On his home turf, Knight senior quarterback Billy Green took to the sky, lofting 256 yards and five touchdowns, including four in the first half. Knight senior receiver Caleb Taylor caught two touchdowns in the first half, and another in the third quarter; his touchdown receptions alone totaled 97 yards.

“Their quarterback is already committed to BYU, they have a Division I lineman,” Hodson said of Green and senior offensive lineman Mason Friedline, a Yale University recruit.

“It’s hard to prepare for a team like that. It’s hard to replicate speed like that.”

With the score lopsided so quickly, the Falcons stayed to their game plan and actually reduced junior quarterback Nick French’s pass attempts. In each of the past three games, French has thrown more than 20 passes. Against King’s, French only attempted 17 and completed 10 for 98 yards. Hodson said that even though the air-it-out offense has worked, the Falcons are likely to stay a bit more grounded as the season continues. South Whidbey lost junior receiver Kale Reichersamer during the second game of the season when he broke his left collar bone. That left the Falcons with two receivers with varsity experience, senior Cameron Coupe and junior Nick Bennett, who had scored in every game until Friday.

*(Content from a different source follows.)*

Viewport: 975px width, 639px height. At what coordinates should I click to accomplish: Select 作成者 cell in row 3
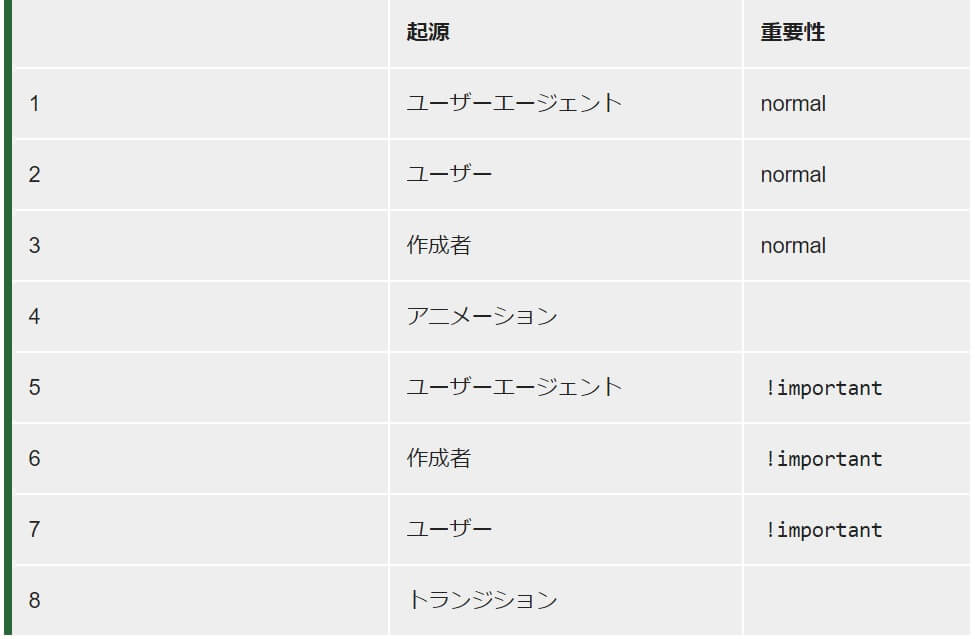[438, 245]
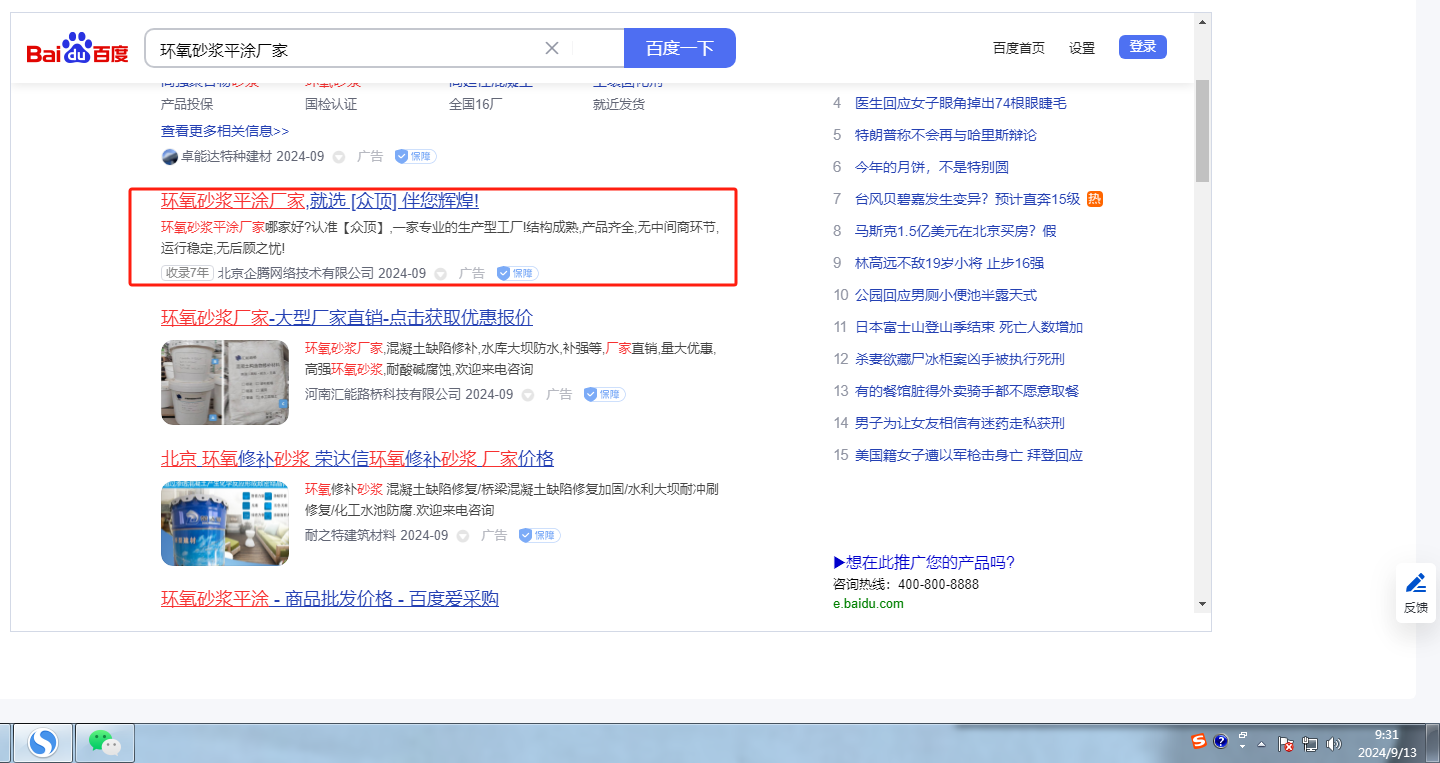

“That’s a straight reflection of our spring experience and camp football,” Hodson said of the production between Bennett and French.

King’s must have known about the Nick-and-Nick connection, because Bennett finished with a season-low three receptions for 36 yards.

In the second half, King’s cranked down and maintained possession while seconds and minutes ticked away. South Whidbey’s first-string players remained in the game until the final whistle blew. Part of the reason was that South Whidbey has a small program of about 50 players between varsity and junior varsity.

“We don’t have a lot of non-starters,” Hodson said. “Bad game, great practice. It was a great opportunity to practice at game speed.”

The Falcons’ rushing offense was stymied against the stout Kings defense, which allowed an average of 20 points to opposing teams. Falcon senior tailback Patrick Monell was again limited because of hand and shoulder injuries and carried the ball only four times. Monell, who also starts as a defensive lineman, was tasked with pass rushing and run stopping against King’s.

“With the small number of kids available, we have to be smart about where our kids rest,” Hodson said. “With Patrick, he can’t take plays off on defense.”

The talk of the game, however, was the first reception of first-year senior receiver Andrew Holt. French tossed a deep ball to Holt, who stands 6 feet, 4 inches tall and was not listed on last week’s roster, in his first-ever high school football game for a 30-yard gain.

Late in the game, Falcon junior running back Cooper Nichols scored a 12-yard touchdown run. Nichols has emerged as the third back in a trio of Falcon runners, including French and senior fullback Aaron Curfman; Nichols ran nine times for 45 yards, including a 17-yard burst.

On Monday, the Falcons’ coaches were looking to the next game against Lakewood. The conference’s current top 2A team wrecked the league’s previous powerhouse, Archbishop Murphy, 49-0. Lakewood threw touchdowns, ran in two scores and returned two interceptions. King’s offense was similar to what Hodson expected from Lakewood (1-0 Cascade Conference; 4-0 overall), which he hoped would provide South Whidbey’s defense with the looks it needed to be ready for Friday night.

“It prepared us for Lakewood quite a bit,” Hodson said.

“We’re going to approach this like we did with the King’s game, just with a focus on what we did not do as well.”

The Cougars were last year’s Cascade Conference champions.